L'acronimo WC deriva dall'espressione inglese "Water Closet". Questo termine, tradotto in turco come "Su Klozeti" o "Su Dolabı", è nato in Inghilterra nel XIX secolo ed è diventato un'abbreviazione universale usata per indicare i bagni con lo sciacquone.

Come ragazzino che ha trascorso la sua infanzia a Taşbaşı, nel distretto di Fethiye Göcek, correndo dietro a capre e pecore o pascolando il gregge, quando è arrivata l'età per iniziare la scuola elementare, siamo stati costretti a migrare da Taşbaşı verso la costa (sahil).

Aspetta, te lo racconto.

Mentre stavamo per trasferirci nella zona di Dereboğazı, nel villaggio di Fethiye Göcek, ricordo come se fosse ieri che la moglie del nostro vicino di Taşbaşı, il defunto Emin Onbaşı (Emin Çetin), che possedeva dei cammelli, disse: "Vi state trasferendo a Mazıyanı (Mağazayanı - il centro commerciale del villaggio sulla costa)! Dite pure che anche voi sarete tra quelli che fanno i bisogni nell'acqua! Buona fortuna. Che Dio vi dia apertura mentale".

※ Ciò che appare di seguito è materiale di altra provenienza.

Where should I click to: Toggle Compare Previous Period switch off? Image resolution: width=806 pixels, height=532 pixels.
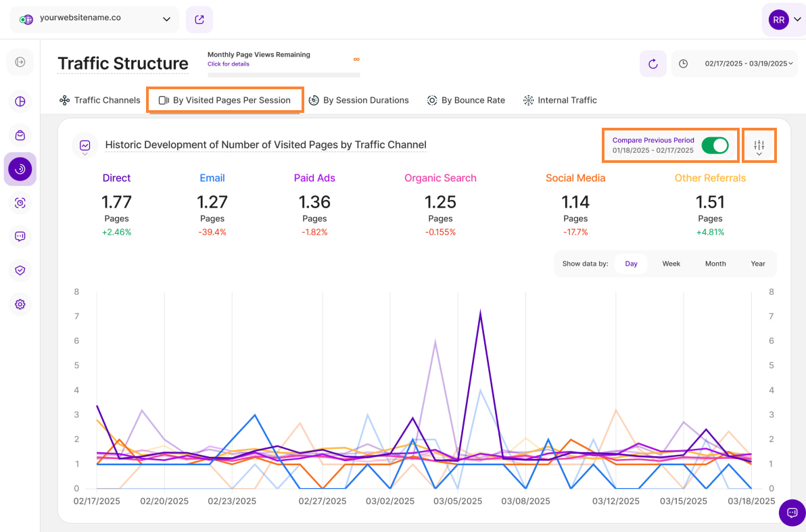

Mi sembra che il nostro signor Ministro passerà alla storia con una nuova dichiarazione, un nuovo discorso o una nuova pratica, se non ogni giorno, almeno ogni settimana o ogni mese... Le suggerirei, almeno, di "leggere la storia degli Istituti di Villaggio (Köy Enstitüleri)"; lì ci sono molte memorie ed esempi di scuole con convitto dotate di bagni.

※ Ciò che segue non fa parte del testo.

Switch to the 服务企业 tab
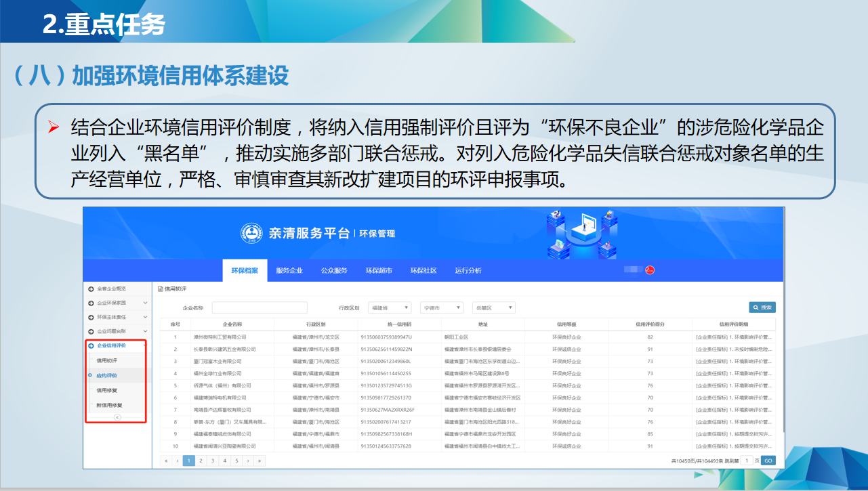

Confronti prima la qualità degli istituti di istruzione che dirige oggi con quella degli Istituti di Villaggio di 80 anni fa.

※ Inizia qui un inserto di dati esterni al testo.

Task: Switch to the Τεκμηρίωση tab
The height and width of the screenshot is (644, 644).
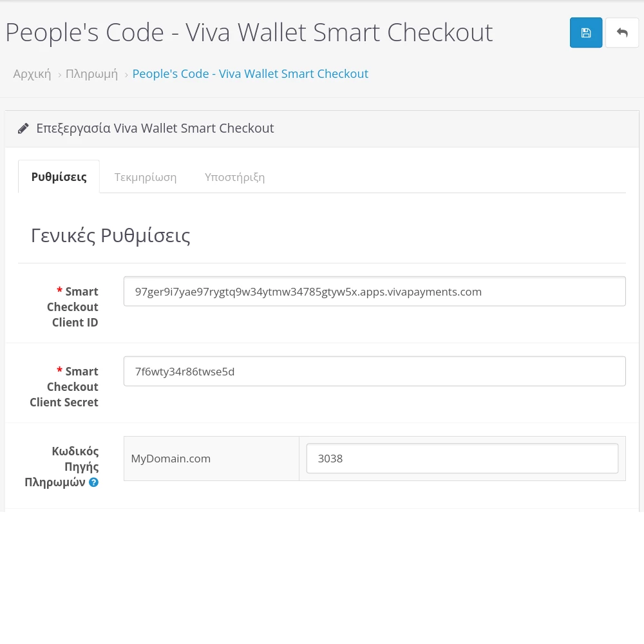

Mentre cerchiamo la pace sotto i missili della guerra, stiamo completando anche il primo mese di primavera. Il tempo passa in fretta.

Oggi (24 marzo) è un giorno triste per noi abitanti di Muğla. Parteciperemo al funerale di Zeki Çakıroğlu, ex deputato di Muğla, morto in giovane età a causa di un infarto. Che l'anima del nostro stimato deputato, che abbiamo perso improvvisamente, riposi in pace. A nome del mio popolo, lo ringrazio per i contributi che ha dato a Muğla e al nostro Paese.

La mia ultima parola a voi, amici e concittadini: mi raccomando, abbiate cura della vostra salute.

Il mio augurio è che restiate in salute.